ジリアン・マクリーン嬢の魔法はすごい。天候まで操られてしまっては、炎魔法では歯が立たないな。結局、全員が氷で足止めされている間に『的』を割られてしまった。さすが、英雄クリフォード・マクリーン侯爵のご令嬢だ!
==========
9月6日
今日は『魔法移動学』の授業があった。風魔法で身体や物を浮かす以外にも、こんなに色々な方法があるなんて!
それにしても、今日は運が良かった。ジリアン・マクリーン嬢の隣の席に座ることができたので、彼女からいろいろ教えてもらうことが出来た。もともとの才能もあるんだろうが、その知識量といったら……。
とはいえ、彼女の護衛騎士の視線の鋭いこと……。殺されるかと思った。
==========
9月14日
また、ジリアン・マクリーン嬢が人助けをしている現場を目撃した。これで何度目だろうか。今日は食堂で紅茶をこぼしてしまった職員に声をかけ、その制服を綺麗にしていた。ついでに床もピカピカに掃除していた。
……あの職員は、平民だ。僕らとは、住む世界の違う人間だ。それなのに。
==========
9月15日
今日は外部からの来客があって、ジリアン・マクリーン嬢と一緒に接待の担当になった。
……感心した。
彼女は、一回りも年上の貴族男性と堂々と渡り合っていたのだ。卒なく会話をこなし、社交界的な冗談まで理解していた。魔法に関する専門的な質問にも、経済的、政治的な質問にも、きちんと答えていた。

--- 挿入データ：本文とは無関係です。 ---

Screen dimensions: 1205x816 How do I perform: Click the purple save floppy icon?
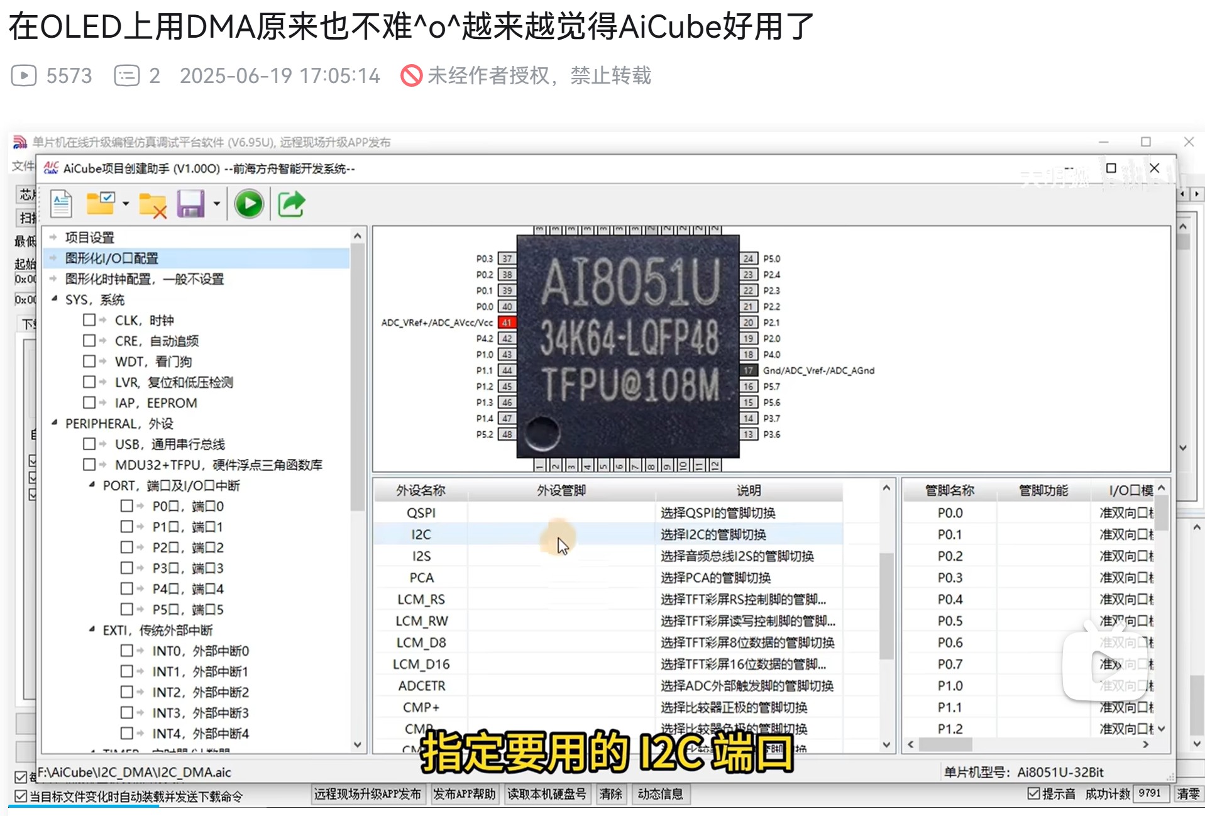pyautogui.click(x=190, y=204)
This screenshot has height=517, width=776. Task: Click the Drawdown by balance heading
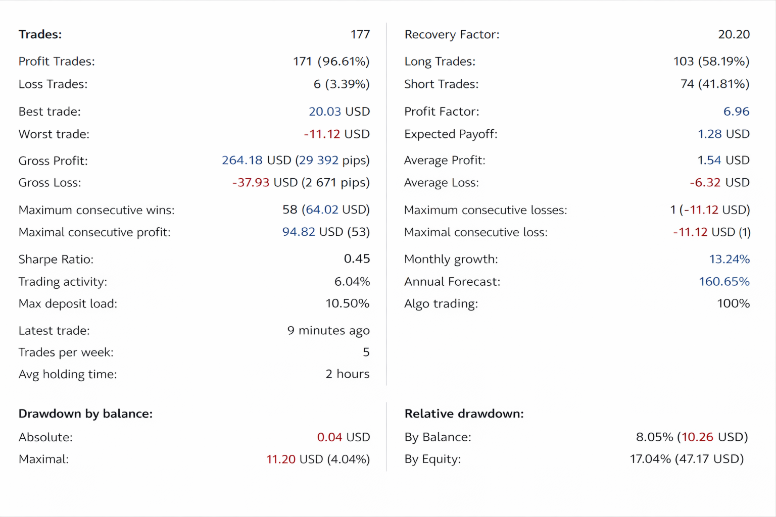click(x=85, y=414)
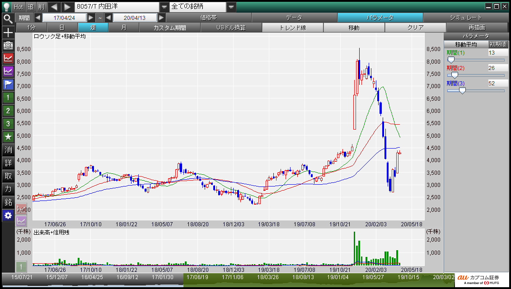The height and width of the screenshot is (289, 511).
Task: Click the トレンド線 button
Action: click(x=292, y=28)
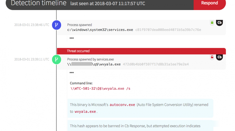Click the Cb badge on the services.exe event

[219, 23]
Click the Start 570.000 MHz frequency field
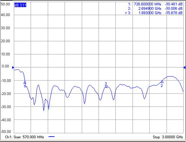 tap(29, 137)

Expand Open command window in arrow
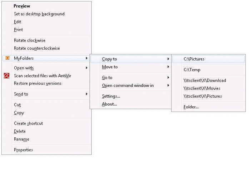168,85

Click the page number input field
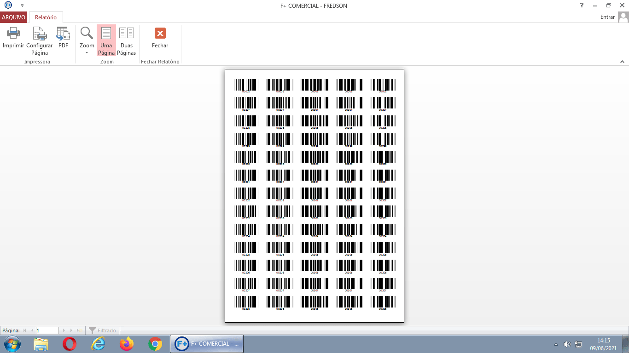point(47,330)
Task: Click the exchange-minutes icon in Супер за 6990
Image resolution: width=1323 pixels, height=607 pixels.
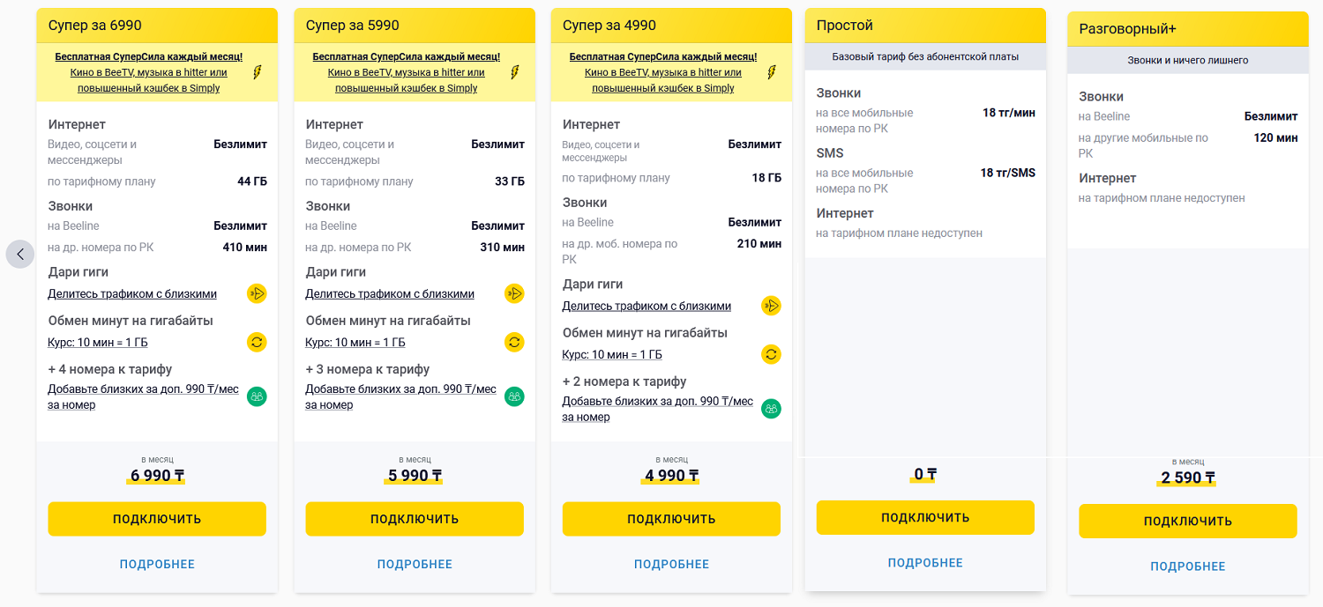Action: click(257, 342)
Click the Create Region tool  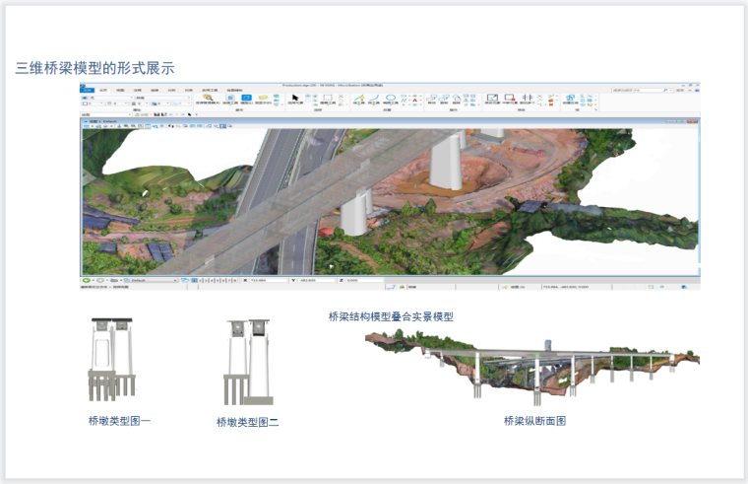[571, 100]
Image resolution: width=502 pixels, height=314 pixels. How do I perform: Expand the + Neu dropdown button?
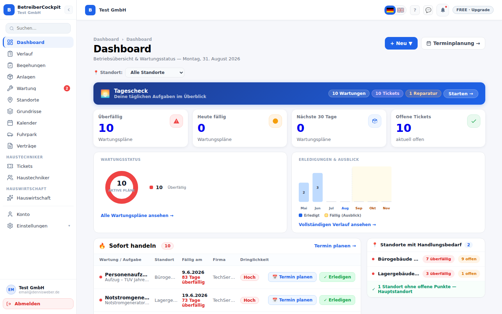(401, 43)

淑やかで、けれど堂々としていて。貴族然としたその姿に、見惚れた。
ぼやっと彼女のことを見ていたら、護衛騎士に睨まれた。まずいまずい。殺される。
==========
9月19日
休日。今日はイライアスと一緒に街にでかけた。そこで、またしてもジリアン・マクリーン嬢が人を助けていた。

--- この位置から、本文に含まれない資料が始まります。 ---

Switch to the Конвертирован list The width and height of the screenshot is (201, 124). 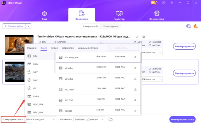tap(110, 26)
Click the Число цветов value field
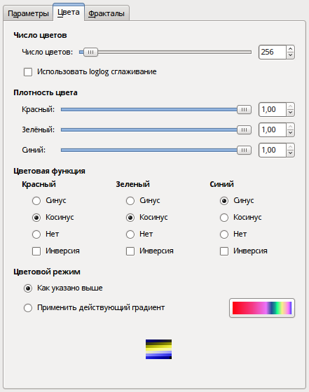This screenshot has width=309, height=392. (273, 52)
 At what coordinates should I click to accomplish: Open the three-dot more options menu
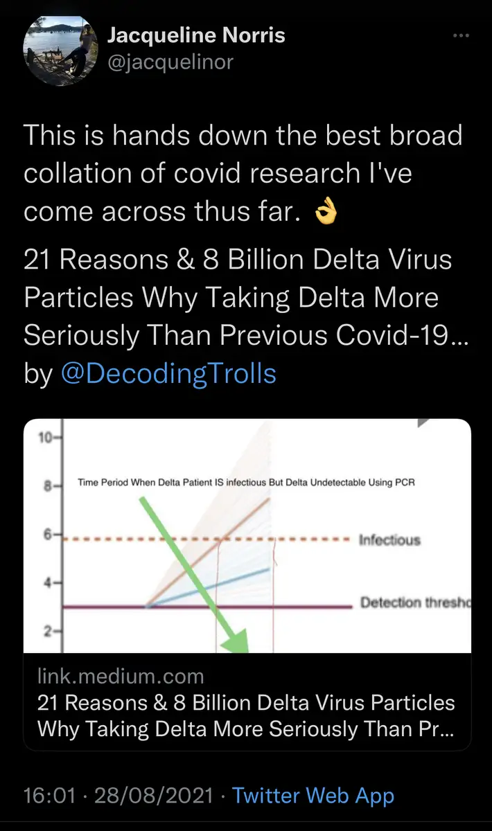460,36
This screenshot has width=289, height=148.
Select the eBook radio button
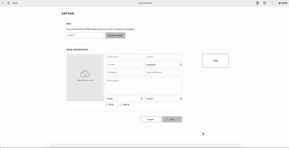click(x=121, y=105)
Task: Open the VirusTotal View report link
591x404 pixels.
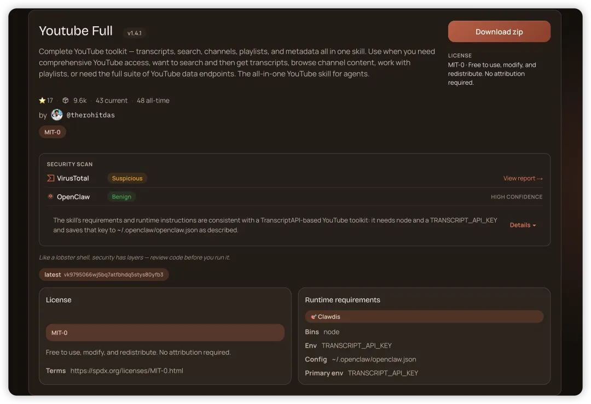Action: click(x=523, y=178)
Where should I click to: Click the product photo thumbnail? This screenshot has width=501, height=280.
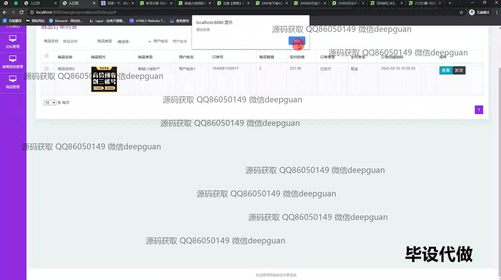[104, 79]
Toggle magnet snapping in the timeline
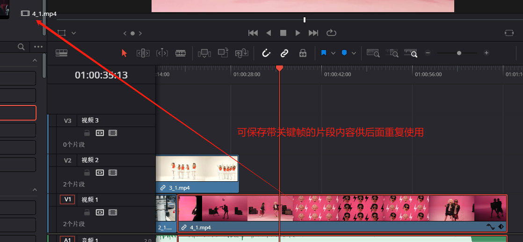Image resolution: width=523 pixels, height=242 pixels. point(266,53)
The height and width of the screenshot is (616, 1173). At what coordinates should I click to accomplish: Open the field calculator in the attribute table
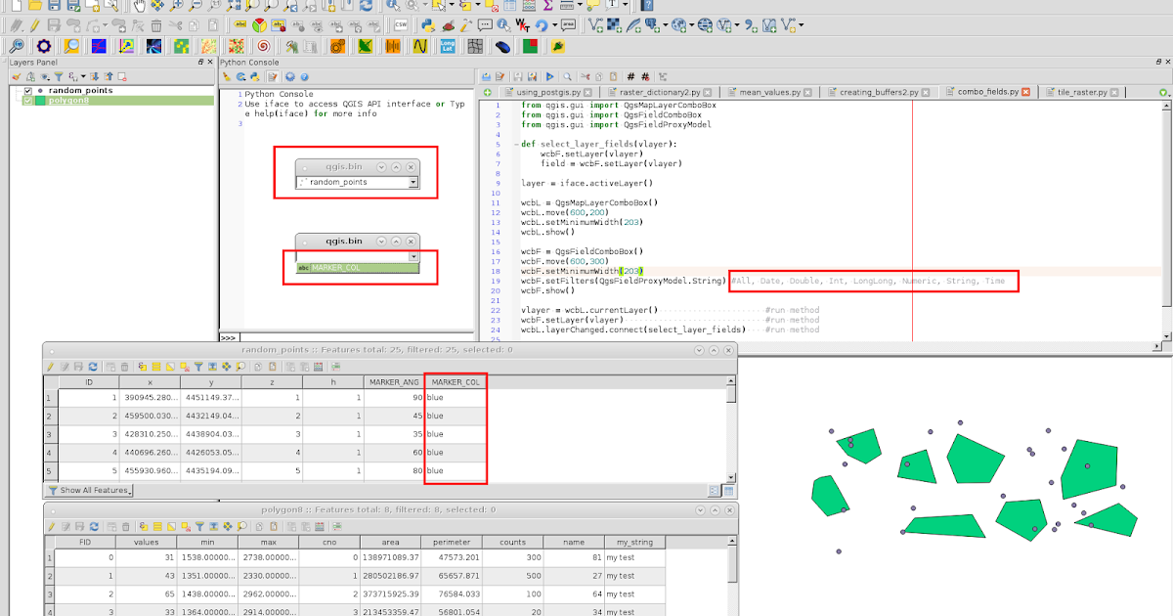pos(317,367)
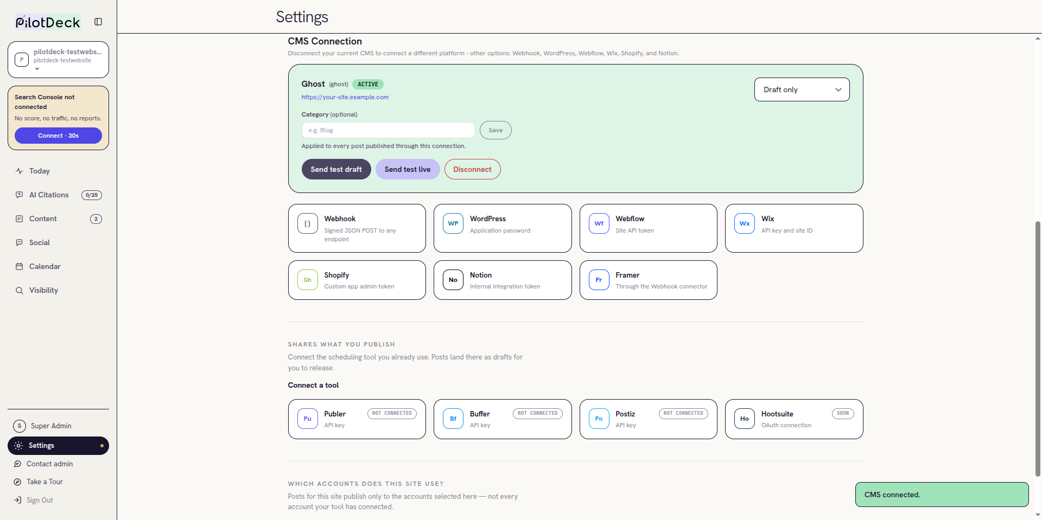Expand the pilotdeck-testwebsite site switcher
The width and height of the screenshot is (1042, 520).
58,60
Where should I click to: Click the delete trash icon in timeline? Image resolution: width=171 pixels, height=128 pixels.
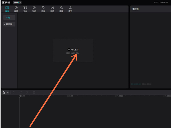point(34,92)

道で転んで貴族の馬車の足を止めてしまった薄汚れた少年。彼を助け起こし、怪我を治し、汚れを落とし。一緒に馬車の持ち主に謝っていた。そこまでされたら、馬車の持ち主だって何も言えない。
最終的には、少年と手をつないでどこかへ行ってしまった。
彼女はどうして、あんな風に笑っていたのだろうか。
==========
9月23日
今日の『魔法戦術実習』は、リブー医師の都合が悪いということで実践はなし。代わりに、互いに得意な魔法を教え合うことになった。
ジリアン・マクリーン嬢は、平民出身の生徒たちに根気強く攻撃魔法を教えていた。楽しそうだった。
==========
9月27日
食堂で、ジリアン・マクリーン嬢と相席になった。相変わらず、アレン・モナハンとつるんでいるらしいが、今日は一人だった。(もちろん、近くに護衛騎士がいるわけだが)

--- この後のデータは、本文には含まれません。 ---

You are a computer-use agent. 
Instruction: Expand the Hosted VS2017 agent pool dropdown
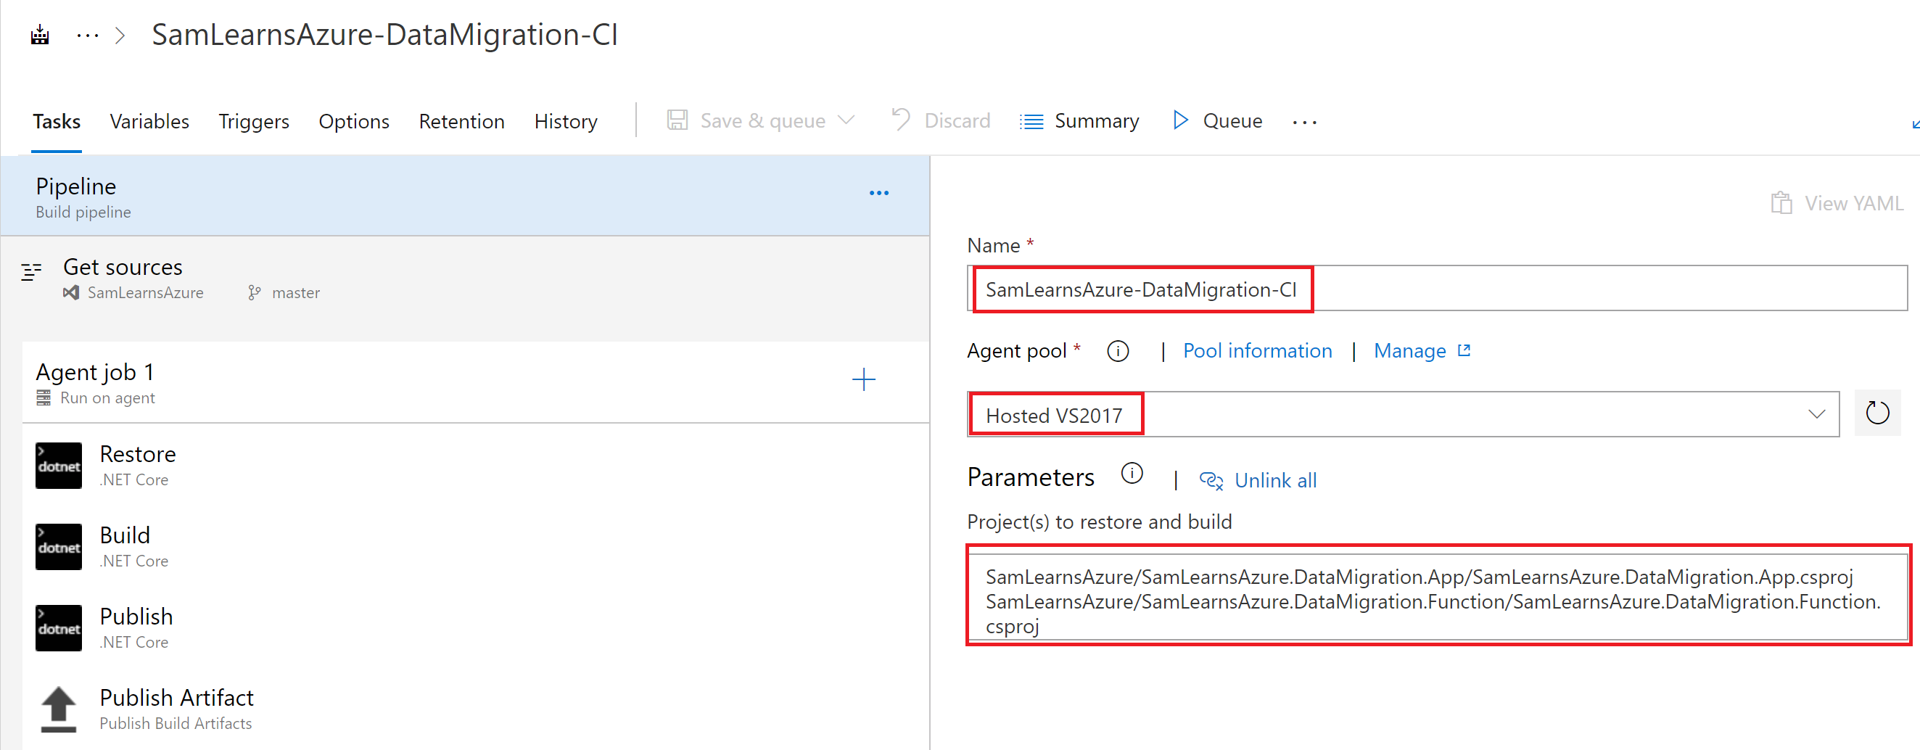click(x=1816, y=415)
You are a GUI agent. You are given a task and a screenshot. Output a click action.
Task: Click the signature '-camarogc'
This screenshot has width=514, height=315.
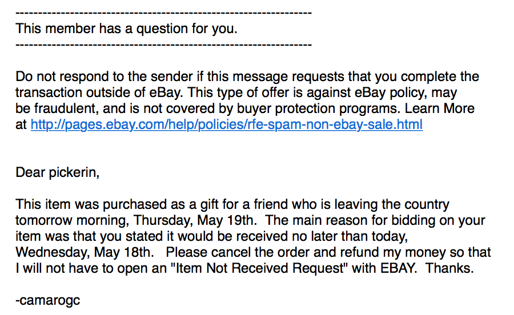click(x=48, y=300)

そこで、気になっていたことをきいてみた。「どうして平民に優しくするんですか?」だ。ジリアン嬢は、心底わからないといった様子で首を傾げていた。「私、優しくしていましたか?」ときた。食堂で職員を助けたことや街で子供を助けた件を伝えると、今度も首を傾げた。
「あなたは、そうしないの?」
まいった。
彼女は俺達とは全く違う。器の大きさが違うんだ。名門侯爵家の後継者であり、英雄の娘。だけど、そうじゃない。彼女の本質の前では、そんなものはオマケに過ぎない。
ああ、どうやったら彼女と友達になれるんだろうか。心底、アレン・モナハンのことが羨ましいと思った。
==========
9月30日
妙な噂が耳に入ってきた。
「ジリアン・マクリーン嬢が、学院の男をとっかえひっかえして遊び呆けているらしい」と。とんでもない話だ。ただの噂話にしたって、これは酷い。
噂をしていた生徒たちを諌めようとしたが、これはイライアスに止められた。
曰く、「こういう噂は誰かが否定すればするほど過激になる。特に、今回は男子生徒が否定するのは悪手中の悪手だ」だと。
……その通りだ。
==========
10月7日
今日も、例の噂が耳に入ってきた。堂々と噂していたんだ、食堂で! ジリアン嬢本人も食堂にいるというのに!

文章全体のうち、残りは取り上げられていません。